**Task objective**
Your answer must consist solely of the lines from the start of the entries below through the line with "The width and height of the screenshot is (1149, 946).", unchanged.

-- Opening Marker --

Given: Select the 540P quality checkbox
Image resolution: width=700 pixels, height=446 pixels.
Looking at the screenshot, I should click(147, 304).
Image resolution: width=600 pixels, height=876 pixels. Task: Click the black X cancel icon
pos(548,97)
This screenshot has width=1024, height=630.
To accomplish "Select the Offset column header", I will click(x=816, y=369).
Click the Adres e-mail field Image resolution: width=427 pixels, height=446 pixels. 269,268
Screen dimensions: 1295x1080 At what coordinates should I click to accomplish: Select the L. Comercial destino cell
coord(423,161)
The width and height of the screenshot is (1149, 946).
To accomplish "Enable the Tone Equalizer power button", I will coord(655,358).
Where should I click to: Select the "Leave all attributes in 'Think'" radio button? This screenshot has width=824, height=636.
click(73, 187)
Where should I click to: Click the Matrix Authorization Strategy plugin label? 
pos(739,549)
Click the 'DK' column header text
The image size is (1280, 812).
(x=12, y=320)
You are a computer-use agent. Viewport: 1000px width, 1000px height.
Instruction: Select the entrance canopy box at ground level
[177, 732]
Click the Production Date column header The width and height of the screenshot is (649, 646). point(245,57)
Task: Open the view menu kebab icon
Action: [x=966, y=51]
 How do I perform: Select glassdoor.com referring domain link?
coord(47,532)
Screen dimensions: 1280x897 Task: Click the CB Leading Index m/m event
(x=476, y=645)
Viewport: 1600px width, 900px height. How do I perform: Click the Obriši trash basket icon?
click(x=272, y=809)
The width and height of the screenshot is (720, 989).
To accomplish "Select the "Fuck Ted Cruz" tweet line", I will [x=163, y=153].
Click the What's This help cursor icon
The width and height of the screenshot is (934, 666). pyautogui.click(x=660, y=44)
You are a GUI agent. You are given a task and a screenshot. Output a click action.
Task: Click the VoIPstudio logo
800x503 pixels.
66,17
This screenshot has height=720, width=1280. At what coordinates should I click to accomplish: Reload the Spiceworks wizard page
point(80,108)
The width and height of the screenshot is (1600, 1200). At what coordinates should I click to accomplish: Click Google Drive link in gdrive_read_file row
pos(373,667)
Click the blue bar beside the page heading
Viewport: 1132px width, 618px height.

-- Closing Marker --

**Exercise solution**
Given: Select the 540P quality checkbox
Image resolution: width=700 pixels, height=446 pixels.
Looking at the screenshot, I should click(147, 304).
Image resolution: width=600 pixels, height=876 pixels. Task: Click the black X cancel icon
pos(548,97)
This screenshot has width=1024, height=630.
To accomplish "Select the Offset column header", I will click(x=816, y=369).
Click the Adres e-mail field Image resolution: width=427 pixels, height=446 pixels. 269,268
Screen dimensions: 1295x1080 At what coordinates should I click to accomplish: Select the L. Comercial destino cell
coord(423,161)
The width and height of the screenshot is (1149, 946).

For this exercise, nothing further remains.